Venture capital investment in technology has been on the decline in 2022, dipping below $40 billion per month for the first time in a year in May.
However, when you look at the trends more closely, you see that most of that slowed growth is in late-stage and larger tech companies. Meanwhile, early-stage and small-cap tech companies are seeing a steady flow of investor dollars. In fact, while late-stage funding dropped by as much as 38% from 2021, seed-stage funding grew 11%.
That sustained investment activity is driving optimization and demand for small-cap companies, like app-based services, while helping those same companies scale operations in a way that improves margins. From on-demand services like the Rover Group Inc. ROVR dog-walking app to on-demand shipping like the freight app from Transfix, which is expected to go public soon through a special purpose acquisition company (SPAC) merger with G Squared Ascend I Inc. GSQD, the range of industries and services that can be adapted to an app-based, on-demand model is expanding every day.

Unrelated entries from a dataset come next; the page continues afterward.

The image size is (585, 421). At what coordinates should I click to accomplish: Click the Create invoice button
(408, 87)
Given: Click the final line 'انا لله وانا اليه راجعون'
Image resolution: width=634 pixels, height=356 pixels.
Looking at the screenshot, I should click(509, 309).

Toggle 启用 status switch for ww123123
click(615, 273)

EzFill Holdings Inc. EZFL, for example, is an on-demand fuel delivery app that allows customers to skip the gas station and have their tanks filled wherever their car is parked. The innovative fuel delivery app raised $25 million during its initial public offering (IPO) last September and has used that capital to rapidly scale and expand, improving its margins as it does so.
$25 Million IPO Funds Operational Optimizations To Bring Down Costs, Improve Margins
In the past year, EzFill has grown from the 13 delivery trucks it operated pre-IPO to a fleet of almost 50 vehicles. With more trucks, the company has been able to meet increasing demand as commercial customers continue to rely on the EzFill app to fuel their service vehicles during off hours. EzFill will also use that expanded delivery capacity to reach individual customers — a market segment the company plans to penetrate with a new brand awareness campaign.

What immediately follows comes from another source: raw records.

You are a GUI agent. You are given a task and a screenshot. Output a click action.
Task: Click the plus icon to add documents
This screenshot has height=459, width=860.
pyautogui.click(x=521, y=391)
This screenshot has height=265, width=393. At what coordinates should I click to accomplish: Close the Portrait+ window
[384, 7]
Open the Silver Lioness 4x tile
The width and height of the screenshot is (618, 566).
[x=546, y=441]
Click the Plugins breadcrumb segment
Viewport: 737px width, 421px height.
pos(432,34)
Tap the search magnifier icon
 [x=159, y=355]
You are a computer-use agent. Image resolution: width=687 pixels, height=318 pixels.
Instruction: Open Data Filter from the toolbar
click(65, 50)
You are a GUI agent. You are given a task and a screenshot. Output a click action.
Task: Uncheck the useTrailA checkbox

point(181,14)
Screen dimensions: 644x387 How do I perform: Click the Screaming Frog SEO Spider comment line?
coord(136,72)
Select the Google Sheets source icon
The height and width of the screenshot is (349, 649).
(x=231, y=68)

While scaling to meet increasing demand, EzFill is keeping the cost of deliveries low thanks to in-app scheduling that allows delivery routes to be optimized to offer the fastest delivery with the shortest drive time between customers.

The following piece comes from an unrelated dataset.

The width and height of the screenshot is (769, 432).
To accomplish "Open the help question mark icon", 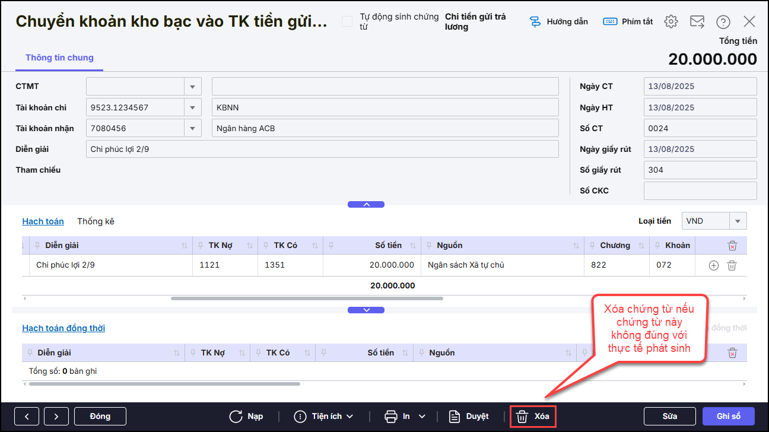I will coord(723,22).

On the supply side, daily fuel purchasing directly from the port has allowed EzFill to benefit from discounted volume pricing and avoid the cost of storing that fuel. Meanwhile, the app’s real-time pricing allows the company to charge competitive rates based on the customer’s location.
By charging comparable market rates while eliminating or reducing many of the costs associated with operating a network of gas stations, EzFill has achieved high margins that far outpace industry averages. In its latest quarter, for example, the company reported a 49-cent-per-gallon margin, a dramatic increase over the 3- to 7-cent-per-gallon margin reported by gas retailers.
As the company expands into new territory the company hopes to continue expanding its customer base while enjoying consistently high-profit margins.